Biden Chomps at Bit for His Turn at Debate

COUNCIL BLUFFS, Iowa — Like the Democratic ticket’s campaign slogan, Vice President Joe Biden was all fired up and ready to go on Thursday as he attempted damage control in the wake of his boss’s widely panned debate performance the night before. But, attempting to draw a contrast on tax policy with the Republicans, Biden let slip the two taboo words in any presidential campaign: “raise taxes.”

“We’re gonna ask — yes —  we’re gonna ask the wealthy to pay more," Biden told a boisterous crowd of over 600 people here, adding with sarcasm, “My heart breaks, come on, man.”

Building on the thought and egged on by the crowd, Biden said, “You know the phrase they always use? ‘Obama and Biden want to raise taxes by a trillion dollars.’ Guess what? Yes, we do in one regard. We want to let that trillion-dollar tax cut expire so the middle class doesn’t have to bear the burden of all that money going to the super wealthy. That’s not a tax raise, that’s called fairness where I come from.”

In spite of his qualifier that the president’s plan is “not a tax raise,” challenger Mitt Romney’s campaign jumped on the remark with a statement that said, “Fresh off admitting that America’s middle class has been ‘buried’ over the last four years, Vice President Biden went a step further today and fully embraced the president’s job-killing tax increases. The choice facing Americans in this election gets clearer every day.”

Biden’s speech was just as tough on the GOP ticket, however. Biden accused Romney of “bald-faced” assertions that Obama’s health care plan had cut Medicare benefits, citing endorsements the plan earned from the American Medical Association, the American Cancer Society, and the powerful AARP seniors’ advocacy group, among others.

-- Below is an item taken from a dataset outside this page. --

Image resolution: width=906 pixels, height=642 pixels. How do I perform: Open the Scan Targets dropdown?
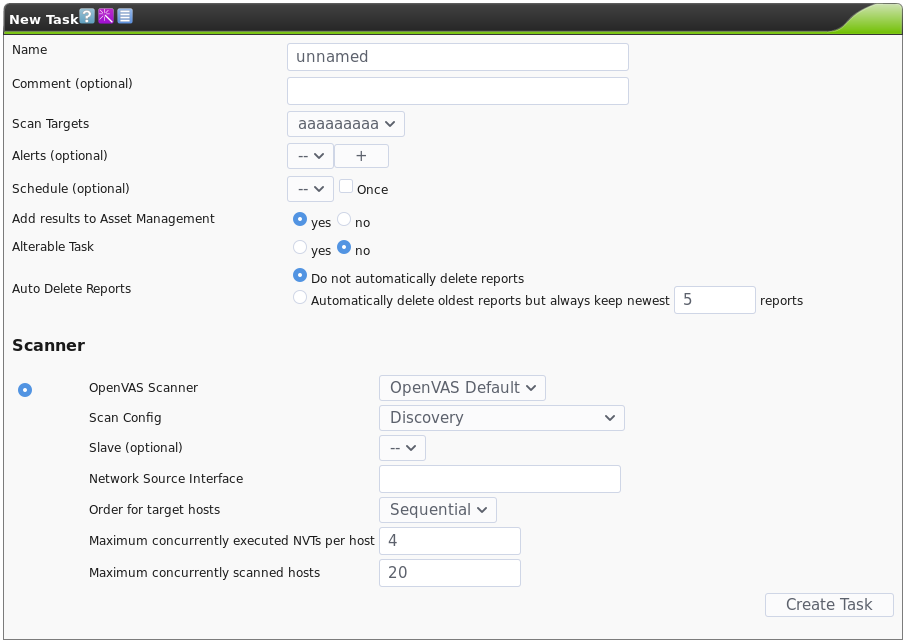click(x=345, y=124)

Romney, he said, “has to assume that the public is gonna have collective amnesia to take his word over those of us who spent out entire careers protecting and fighting for Medicare.”

Earlier in the day, in a meeting with reporters, Biden put a positive spin on Obama’s debate performance while making a fleet pivot to discussing upcoming debates — and, implicitly, the promise they hold for regaining momentum for the Democratic ticket.

Biden said he thought the president looked “presidential” during Wednesday night’s first face-off with Romney. But, while echoing his boss’s complaint that Romney seemed to back away from his call for across-the-board tax cuts, Biden stressed the two additional upcoming presidential debates and his own encounter with Republican vice presidential nominee Paul Ryan next week.   

“You know the centerpiece of their economic policy so far has been their tax cut, and last night we found out he doesn’t have a $5 trillion tax cut and I guess he outsourced that to China or something,” Biden said in a jab at Romney’s debate claim that he wouldn’t cut taxes if it added to annual deficits. “But it’s hard to figure out what Governor Romney’s position is on a number of issues, but I think as time goes on, meaning days, it’s going to become pretty clear that Governor Romney has either changed a number of his positions or didn’t remember some of his positions. And I think at the end of the day, we have two more debates coming up, the president does, and I feel really good about it.”

He commiserated with Obama in the face of an onslaught of second-guessing from prominent Democrats on Thursday, saying, “All debates are tough.… You can sit there and say, ‘You know, I would've done that,’ and ‘I would've done this’ — you hear people saying that. Well, it is nothing like standing up before 20, 30, 40, 50, 60, 70 million people.”

In his remarks to the crowd, Biden said of Obama, “He put forward a clear, specific plan, how to get this country moving forward again.… I’ve gotten to know the man. And let me tell you what I’ve learned about him. I learned this man never says anything he doesn’t mean, and means what he says. He never, never says —  unlike some others —  he never says one thing one day, another thing the next day, and he never changes position because it may be politically convenient.”

Biden said he looked forward to his debate with Ryan on Oct. 11 in part because, unlike Romney, Ryan has been straightforward about the policies he embraced as the chairman of the House Budget Committee and as the architect of the leading GOP fiscal plan in Congress.  “We have a fundamentally different view on a whole range of issues, so I hope it will be a good debate,” he said.